I know you have some slower systems that have broad attachment and  
this is a panic issue for you ... but ...

When the repaired the Hubble this last few months ago they went into a  
mode where little science is being done because they are testing and  
calibrating so that when the do go back to doing science, it will be  
accurate.  For a collection of scientists and engineers we as a group  
are collectively very reluctant to actually subject our systems to any  
sort of tests.  And with there are so many that seem to delight in  
running their systems at the upper edge f stability, I find this even  
more curious ...

Just as important I just lost ,to a slight case of death, one of my  
GPUs, but had it been doing bad calculations before it died enough to  
drive to pink screens?  I don't know ... and if it had, for how long?

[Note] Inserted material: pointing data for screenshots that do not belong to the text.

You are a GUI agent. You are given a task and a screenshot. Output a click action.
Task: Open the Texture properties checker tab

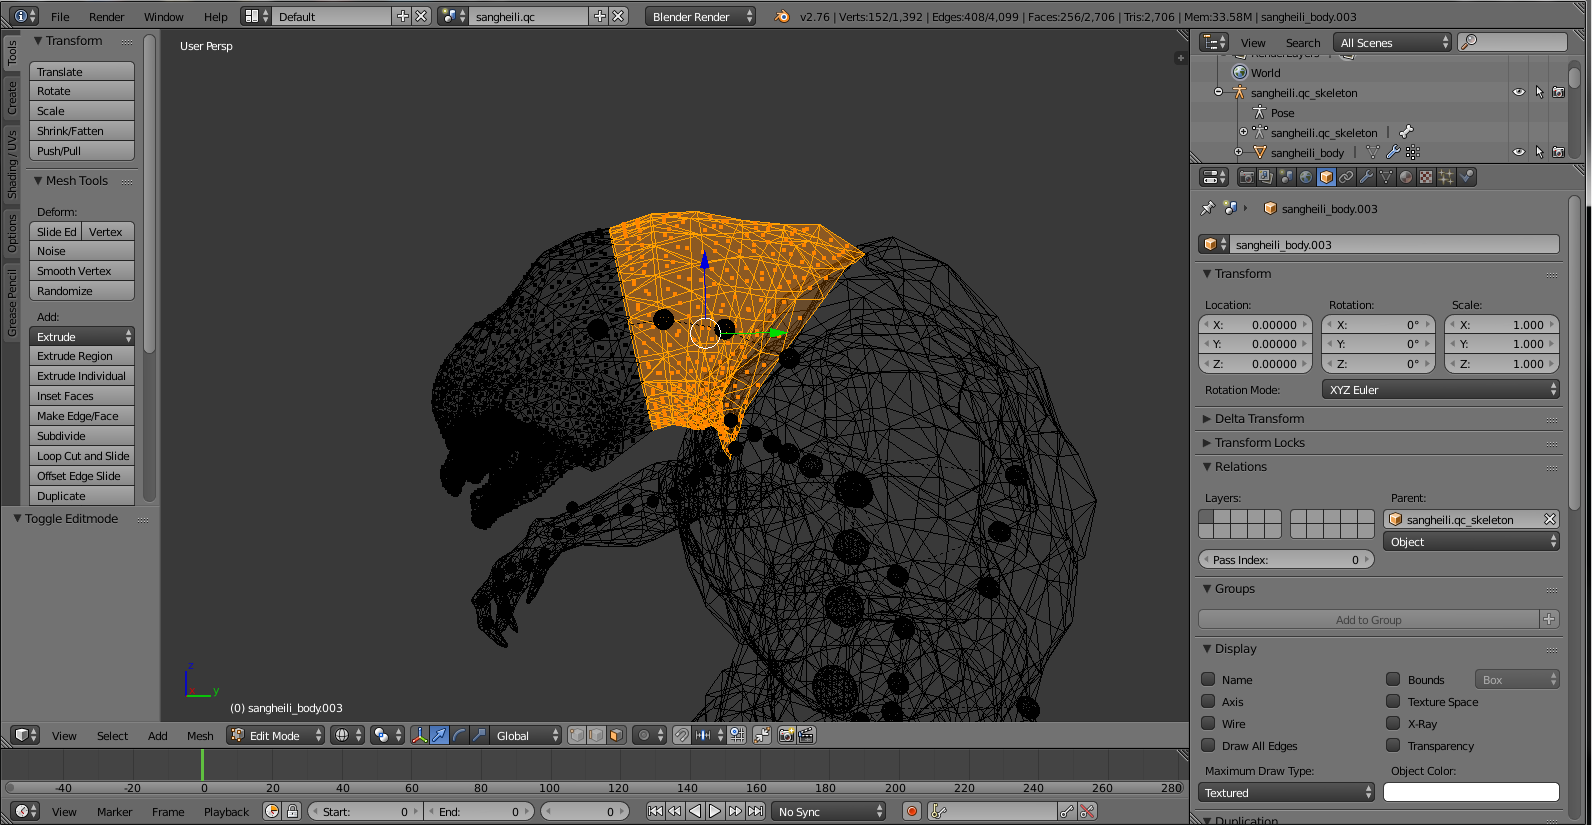click(1426, 177)

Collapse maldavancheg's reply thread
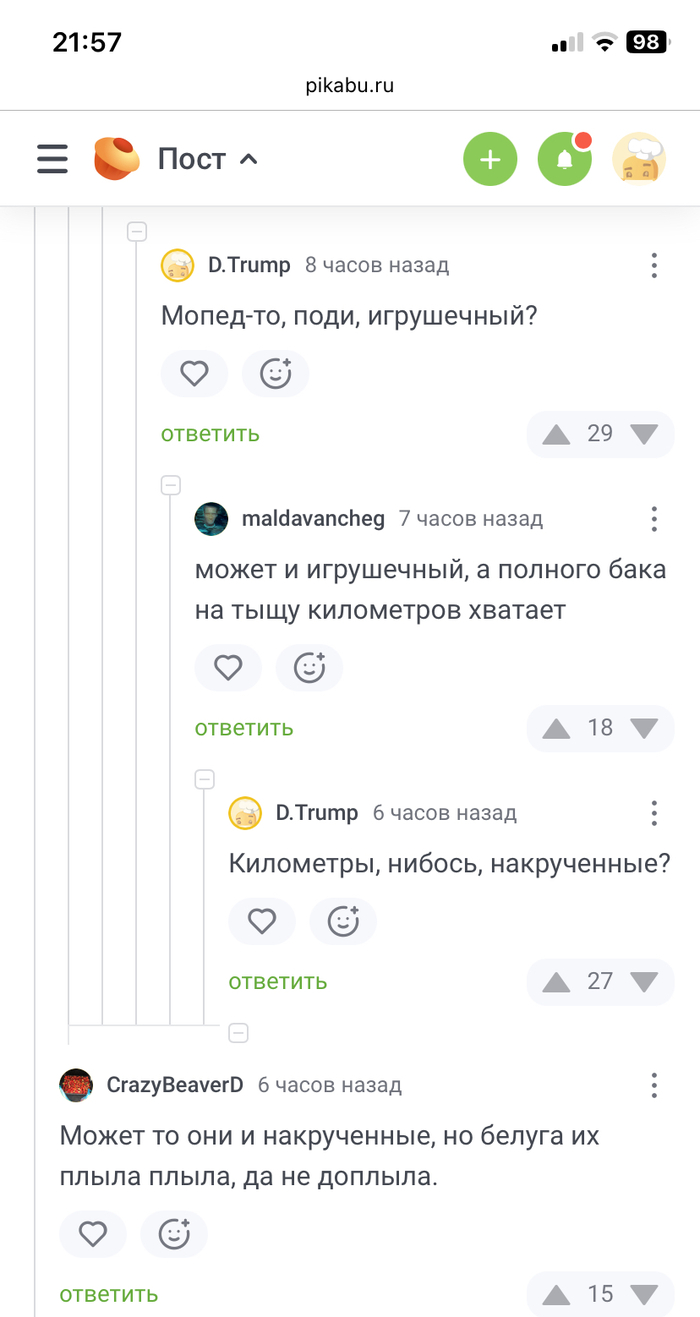[x=171, y=486]
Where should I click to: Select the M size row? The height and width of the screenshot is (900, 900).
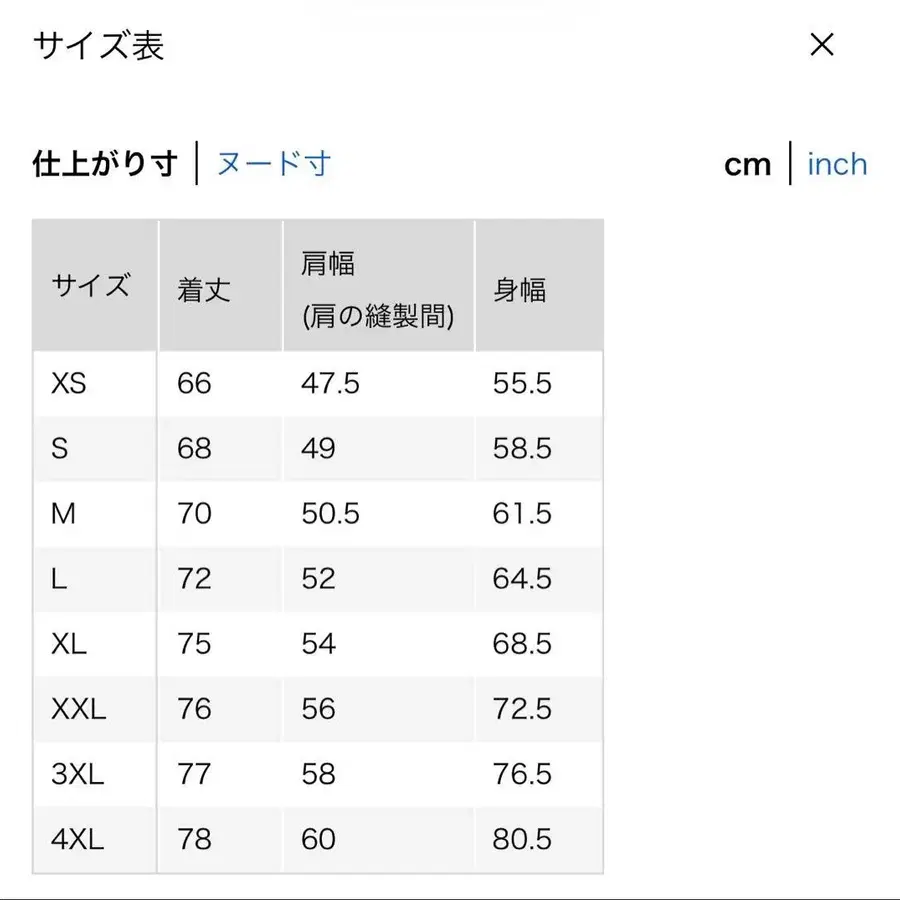64,513
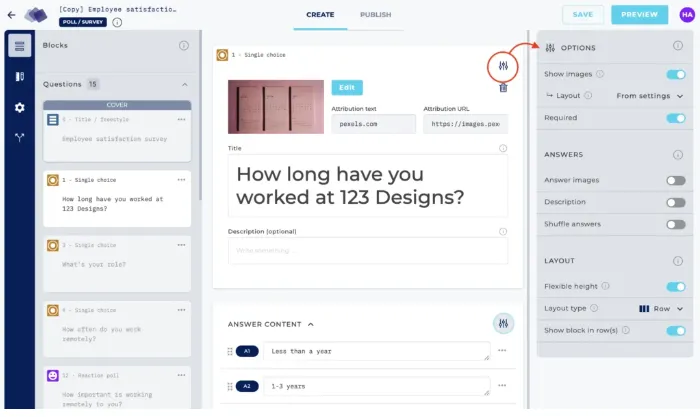Screen dimensions: 700x417
Task: Open the design panel icon in left sidebar
Action: [x=19, y=76]
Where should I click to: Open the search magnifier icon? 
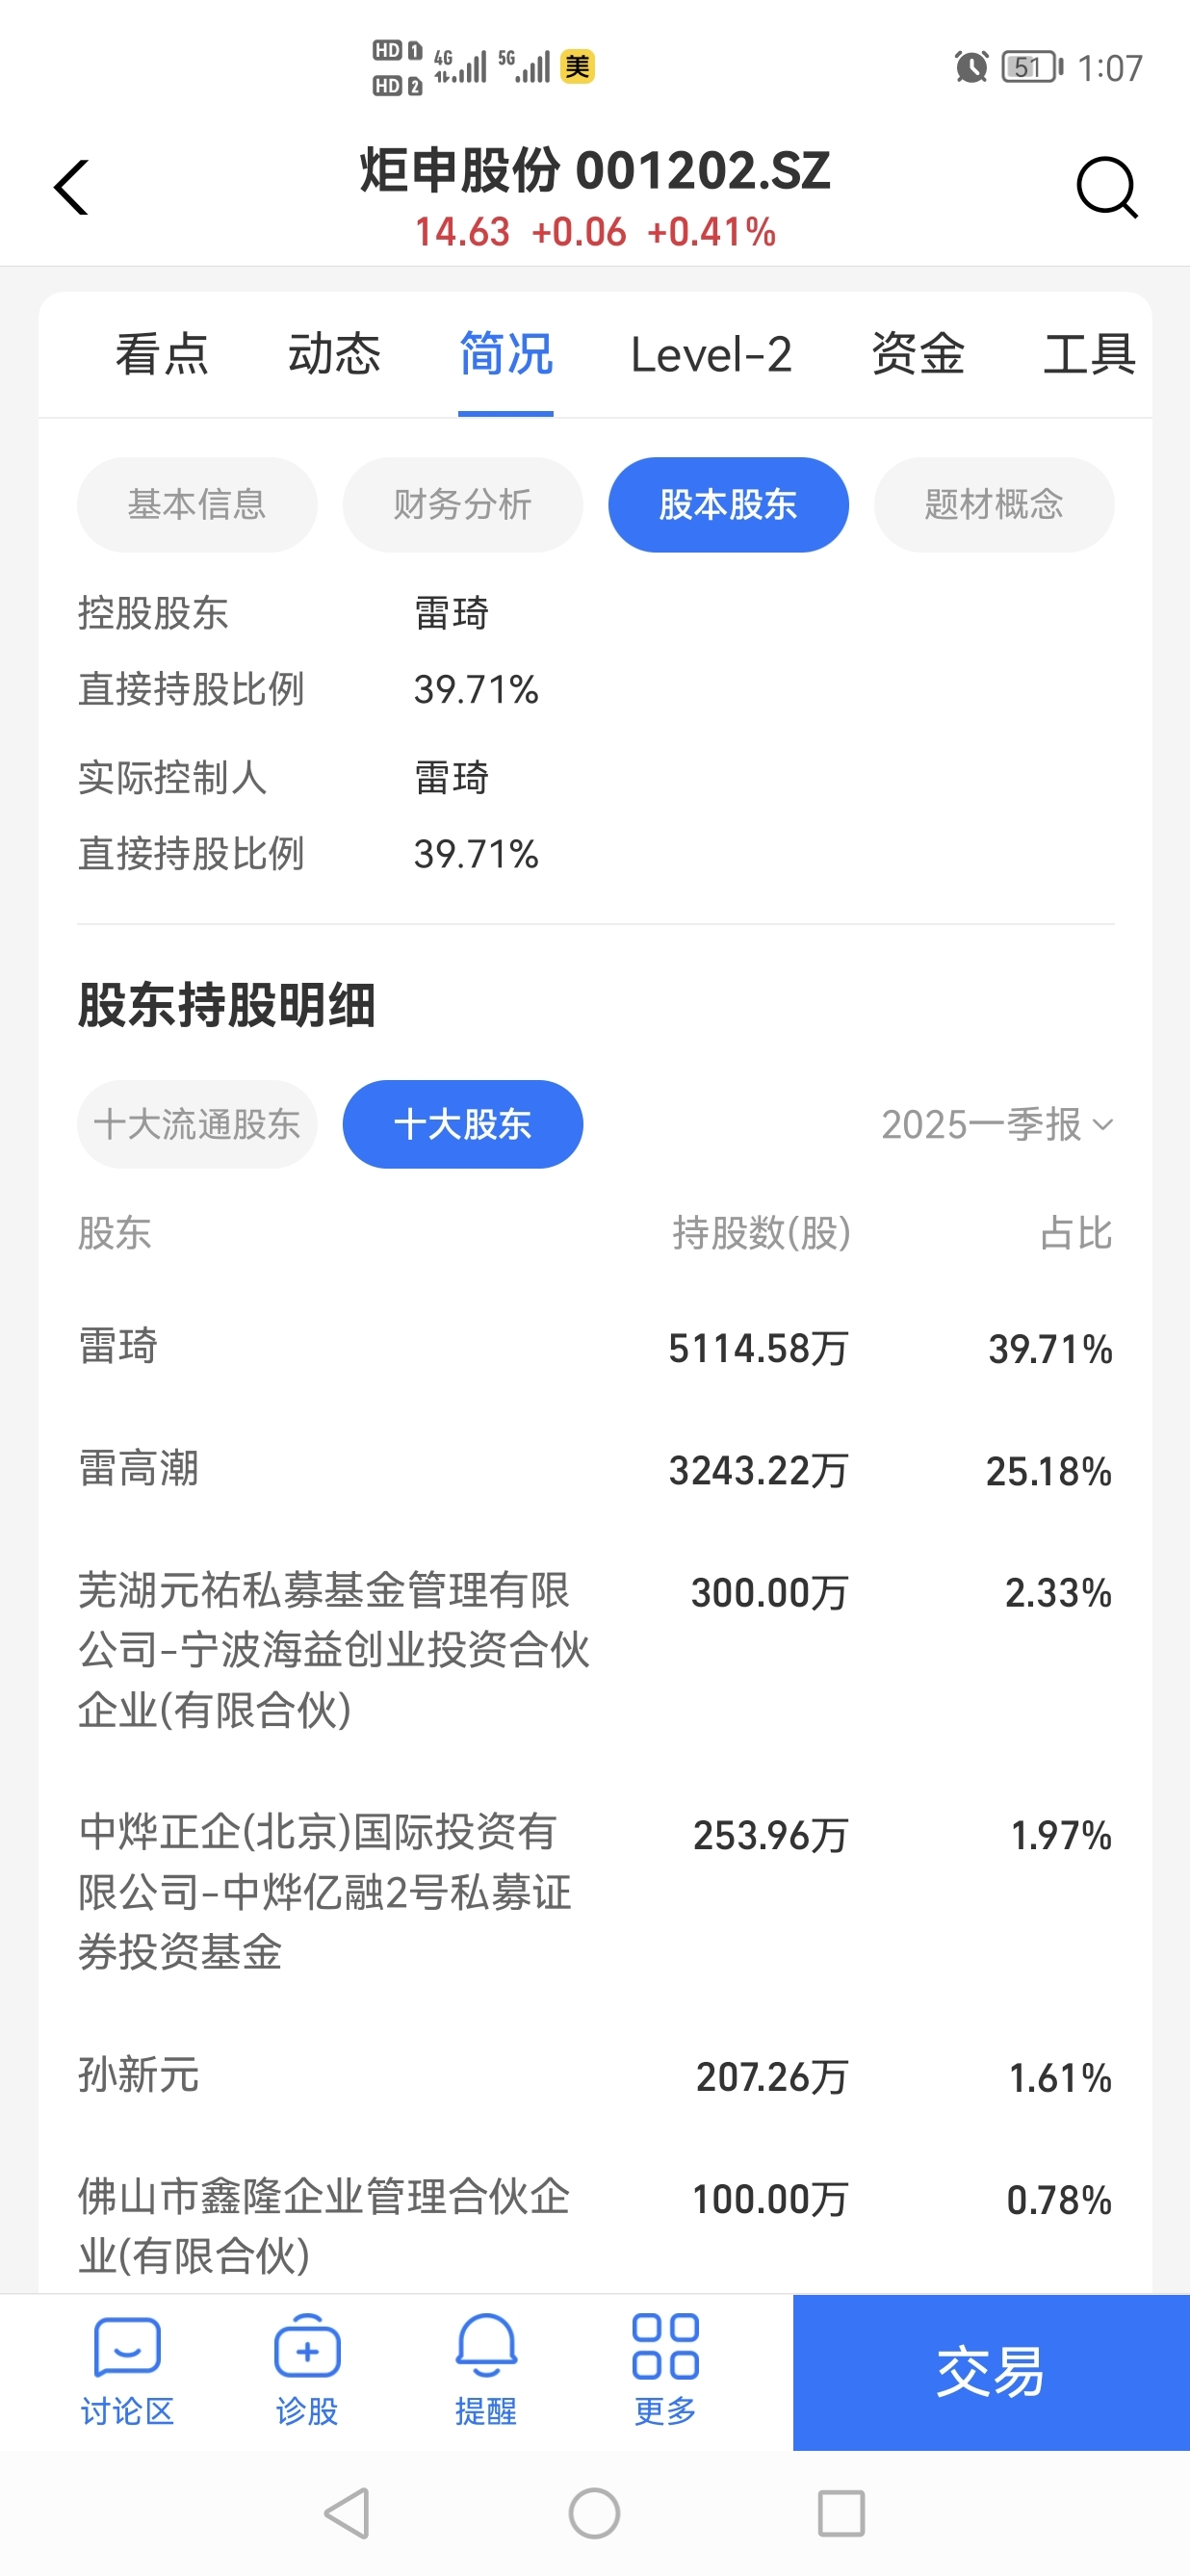click(x=1107, y=187)
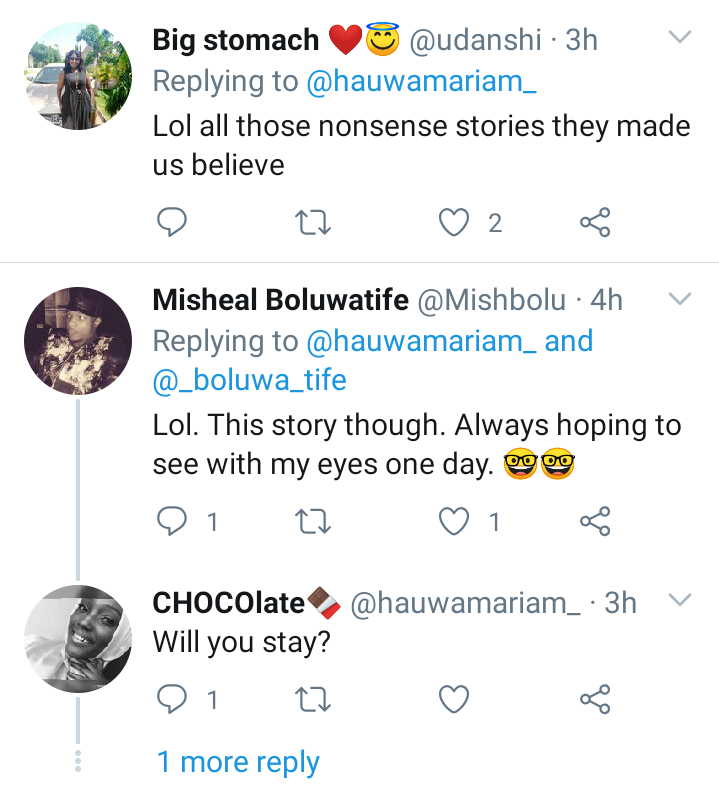
Task: Open dropdown arrow on CHOCOlate's tweet
Action: (x=680, y=601)
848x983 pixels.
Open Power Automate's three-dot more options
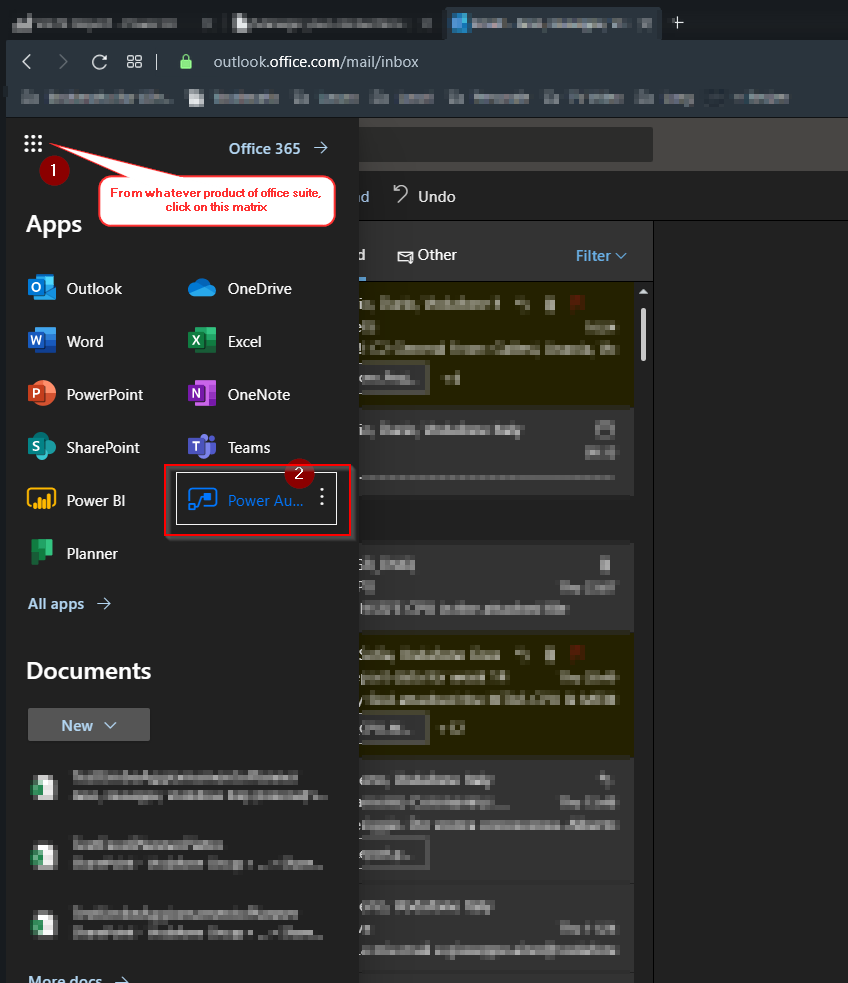[322, 498]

When I suggested testing regimes in the past I did say, and still do,  
that we should be using full length tasks for testing.  Yes it is a  
cost of doing business and yes it will reduce the amount of results  
returned.  But I thought the point was to get known good results ...  
not just results of doubtful quality.

However, if we did implement a scheme such as I suggested in  
"Calibration" or as Dr. Anderson suggested in the new paper; if we are  
coordinating across projects there is no reason that more than one  
project would issue the "calibration" task per week than there is a  
need to run the benchmark every hour.

Assume we have 50 total projects and from those we cull to those that  
have relatively short task run times (eliminate Orbit and CPDN for  
example) then your client would ask for a calibration task on schedule  
from one of those projects that supplies calibration tasks and to  
which you are attached.  One could argue that other projects would be  
allowed to issue those calibration tasks should they chose to do so,  
but they would essentially be issuing, for example, SaH test tasks  
from CPDN site ... it may or may not be desirable...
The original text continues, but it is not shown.